Carella sat with his hand on the telephone receiver for several moments. In the Riverhead house, just as in the squadroom, he had phone books for all five sections of the city. He lifted the Isola directory from the floor under the desk and opened it to the D’s. He knew he wouldn’t get the right time from Nancy Houlihan, but he was eager for more information, and he figured he might stand a chance with Jennie D’Amato. There were seventy-four D’Amatos in the Isola directory, and none of them were Jennies. He opened the Riverhead book. Twelve D’Amatos, no Jennies. In Calm’s Point, there were twenty-nine D’Amatos, no Jennies, but a J on Pierce Avenue. He jotted down the number. In the Majesta book, he found another J. D’Amato, and wrote down that number as well. He did not bother looking through the Bethtown directory. It was his contention that no one but retired cops lived in Bethtown, even now that a bridge had been put in. He dialed the Calm’s Point number first, and immediately hit pay dirt.

“Hello?”

“Miss D’Amato, please.”

“This is Miss D’Amato.”

“Jennie D’Amato?”

“Yes?” Tentative, cautious.

“This is Detective Carella, I believe I spoke to you earlier today.”

“Oh.” Pause. The pause lengthened. “Yes.”

“This
is
the woman who works at Prestige Novelty?”

“Yes.”

“Miss D’Amato, I wonder if you can tell me a little about Isabel Harris.”

“What do you want to know?”

“I’m primarily interested in how she got along with the other people in the office.”

“Fine.”

“No arguments or anything?”

“No. Well…”

“Yes?”

“Well, the usual.”

“What do you mean by ‘the usual’?”

“Well, you know how it is in an office, especially a small one. There’d be irritations every now and then, but nothing—”

“What sort of irritations?”

“Oh, I can hardly remember. Someone would answer the phone and forget to take a message. Or someone would send out for coffee and forget to ask if everybody in the office wanted anything—like that.”

“You’re the one who normally answers the phone, isn’t that right?”

“Yes.”

“But sometimes other people did, and they forgot to take messages.”

“Well, that only happened once.”

“Who answered the phone and forgot to take a message?”

“Isabel.”

“And who got irritated?”

“Well…Nancy.
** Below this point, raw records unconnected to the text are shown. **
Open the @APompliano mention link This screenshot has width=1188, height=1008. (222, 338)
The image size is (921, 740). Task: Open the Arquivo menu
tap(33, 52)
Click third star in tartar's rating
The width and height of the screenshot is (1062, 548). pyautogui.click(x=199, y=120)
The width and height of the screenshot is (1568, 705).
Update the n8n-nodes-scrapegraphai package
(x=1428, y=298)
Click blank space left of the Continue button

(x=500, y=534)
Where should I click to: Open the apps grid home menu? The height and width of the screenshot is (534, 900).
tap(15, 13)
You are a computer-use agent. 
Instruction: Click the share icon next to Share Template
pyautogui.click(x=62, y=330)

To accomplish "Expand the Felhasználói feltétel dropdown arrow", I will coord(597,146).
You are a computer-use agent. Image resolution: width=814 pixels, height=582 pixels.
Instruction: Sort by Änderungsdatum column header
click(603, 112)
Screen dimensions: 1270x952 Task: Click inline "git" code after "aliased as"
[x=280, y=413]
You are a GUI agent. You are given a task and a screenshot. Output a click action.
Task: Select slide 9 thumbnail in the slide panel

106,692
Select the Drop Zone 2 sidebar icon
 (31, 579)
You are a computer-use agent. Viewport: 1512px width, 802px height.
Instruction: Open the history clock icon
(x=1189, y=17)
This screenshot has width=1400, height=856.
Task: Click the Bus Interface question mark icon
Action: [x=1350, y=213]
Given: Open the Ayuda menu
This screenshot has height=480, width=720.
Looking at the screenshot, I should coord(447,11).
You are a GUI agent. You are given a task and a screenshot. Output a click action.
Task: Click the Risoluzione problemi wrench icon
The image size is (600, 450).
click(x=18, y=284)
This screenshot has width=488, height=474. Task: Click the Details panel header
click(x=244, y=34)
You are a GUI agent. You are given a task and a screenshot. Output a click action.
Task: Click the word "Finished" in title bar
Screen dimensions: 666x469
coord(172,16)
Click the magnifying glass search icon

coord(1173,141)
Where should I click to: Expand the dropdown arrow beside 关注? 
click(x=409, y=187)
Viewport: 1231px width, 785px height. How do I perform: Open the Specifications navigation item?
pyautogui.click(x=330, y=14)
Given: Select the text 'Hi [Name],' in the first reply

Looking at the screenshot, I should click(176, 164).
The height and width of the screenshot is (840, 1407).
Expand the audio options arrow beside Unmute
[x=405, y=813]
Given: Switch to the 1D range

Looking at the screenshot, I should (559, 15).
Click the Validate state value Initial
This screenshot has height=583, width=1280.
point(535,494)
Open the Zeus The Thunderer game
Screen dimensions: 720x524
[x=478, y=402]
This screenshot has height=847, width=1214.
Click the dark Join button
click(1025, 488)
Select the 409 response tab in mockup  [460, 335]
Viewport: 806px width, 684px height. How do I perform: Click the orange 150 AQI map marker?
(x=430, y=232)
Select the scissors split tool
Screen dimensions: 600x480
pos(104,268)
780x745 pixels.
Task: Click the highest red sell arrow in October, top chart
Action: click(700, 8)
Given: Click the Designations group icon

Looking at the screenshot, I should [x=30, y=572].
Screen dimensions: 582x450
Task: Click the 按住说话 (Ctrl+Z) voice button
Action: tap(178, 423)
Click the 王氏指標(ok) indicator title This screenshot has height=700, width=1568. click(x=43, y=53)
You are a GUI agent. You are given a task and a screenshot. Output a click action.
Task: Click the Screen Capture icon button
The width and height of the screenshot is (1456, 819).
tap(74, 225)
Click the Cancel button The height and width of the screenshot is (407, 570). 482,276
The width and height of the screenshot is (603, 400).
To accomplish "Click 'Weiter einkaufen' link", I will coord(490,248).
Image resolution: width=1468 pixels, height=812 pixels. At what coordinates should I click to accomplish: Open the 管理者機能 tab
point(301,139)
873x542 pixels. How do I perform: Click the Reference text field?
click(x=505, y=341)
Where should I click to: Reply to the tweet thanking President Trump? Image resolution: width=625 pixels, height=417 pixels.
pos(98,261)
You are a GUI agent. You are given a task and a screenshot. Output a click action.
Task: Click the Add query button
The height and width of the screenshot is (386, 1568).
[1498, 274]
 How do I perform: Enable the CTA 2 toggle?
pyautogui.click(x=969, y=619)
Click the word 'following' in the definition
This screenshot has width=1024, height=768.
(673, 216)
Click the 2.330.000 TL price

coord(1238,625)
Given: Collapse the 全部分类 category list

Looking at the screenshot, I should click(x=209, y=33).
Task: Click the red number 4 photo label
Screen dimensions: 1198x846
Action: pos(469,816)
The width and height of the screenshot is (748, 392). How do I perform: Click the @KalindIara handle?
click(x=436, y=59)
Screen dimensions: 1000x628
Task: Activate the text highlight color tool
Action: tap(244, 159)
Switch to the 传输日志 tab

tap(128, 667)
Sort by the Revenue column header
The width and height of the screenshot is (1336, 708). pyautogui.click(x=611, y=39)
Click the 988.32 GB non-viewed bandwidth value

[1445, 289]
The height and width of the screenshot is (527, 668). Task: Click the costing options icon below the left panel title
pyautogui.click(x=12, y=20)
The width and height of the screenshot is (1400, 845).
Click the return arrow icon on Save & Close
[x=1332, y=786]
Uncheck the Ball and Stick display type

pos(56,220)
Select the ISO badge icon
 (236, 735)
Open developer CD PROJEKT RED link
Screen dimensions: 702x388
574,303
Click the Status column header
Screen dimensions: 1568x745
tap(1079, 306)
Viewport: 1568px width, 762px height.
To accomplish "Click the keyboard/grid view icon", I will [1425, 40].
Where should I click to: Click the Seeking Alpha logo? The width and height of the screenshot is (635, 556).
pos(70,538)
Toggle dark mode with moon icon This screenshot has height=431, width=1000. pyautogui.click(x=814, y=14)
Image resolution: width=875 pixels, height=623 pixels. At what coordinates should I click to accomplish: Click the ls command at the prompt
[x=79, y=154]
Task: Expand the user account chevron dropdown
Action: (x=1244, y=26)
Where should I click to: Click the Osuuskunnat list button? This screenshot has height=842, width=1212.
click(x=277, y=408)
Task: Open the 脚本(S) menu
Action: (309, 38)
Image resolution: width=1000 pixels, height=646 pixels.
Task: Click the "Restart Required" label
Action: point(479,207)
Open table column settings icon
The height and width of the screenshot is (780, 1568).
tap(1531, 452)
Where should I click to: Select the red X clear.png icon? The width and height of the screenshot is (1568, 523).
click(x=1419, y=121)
Because it was her boyfriend who’d called, and Isabel just forgot to mention it.”

“How long ago was this?”

“Last month sometime.”

“Were there any
recent
arguments?”

“No, not really.”

“What about sending out for coffee? You said—”

“That was me. I sent out for coffee one day and forgot to ask Nancy if she wanted anything, so she blew her stack. That wasn’t Isabel.”

“How about the two fellows who work at the warehouse?”

“Alex and Tommy, yes.”

“She get along with them?”

“Oh yes. As a matter of fact, Alex was always kidding her about wanting…well, you know.”